I think we should use markets to price the risk without butting up against the 2nd amendment. There are no prohibitions or confiscations involved. A tax would pay for administration and recordkeeping. And the insurance companies would price the risk according to age, personal history, location and other factors. The process would be fully privatized.
In talking to people across the country and viewing comments on this blog, here are some legitimate questions and possible directions to take:
* Okay, so you make people buy liability insurance. What about the gangbangers and criminals who obtain the guns illegally?
This will still be a problem, but since the purchaser and seller must buy the insurance, it may cut down on "straw" sales. A tax on sales would also pay for better administration and tracking.
* There is no federal regulation of insurance, so what do you want Congress to do?
Congress still has the power to tax. It can tax every transaction and fund better enforcement of existing gun laws and weapons/ammunition tracking. If we can put in microchips to track dogs -- my pooch has one -- we can certainly do this with guns and ammo to make them traceable. The current laws are full of loopholes that need to be closed. I would surmise that if liability legislation gains any traction, it will have to happen on the state level. State insurance departments and industry lobbyists would then need to get behind it. There's also tens of billions of dollars of premium and renewal income associated with this approach, so it's in their best interests to pursue.
* But aren't you prohibiting the sale of weapons and won't that result in a 2nd amendment challenge?
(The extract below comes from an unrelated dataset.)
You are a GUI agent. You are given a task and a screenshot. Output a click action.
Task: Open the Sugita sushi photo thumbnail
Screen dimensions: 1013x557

Not necessarily. Like insuring any other form of property -- cars, homes, jewelry -- you can buy as many guns as you want. No restrictions. You'll just need to insure them. There are plenty of legal precedents. Most states require that you have vehicle insurance. Most mortgage sellers mandate that you have homeowner's insurance. You need dram shop insurance for a liquor license. You need all sorts of liability insurance to sell stepladders and run businessses. Why not require the same approach for guns, which pose plenty of social and economic liability?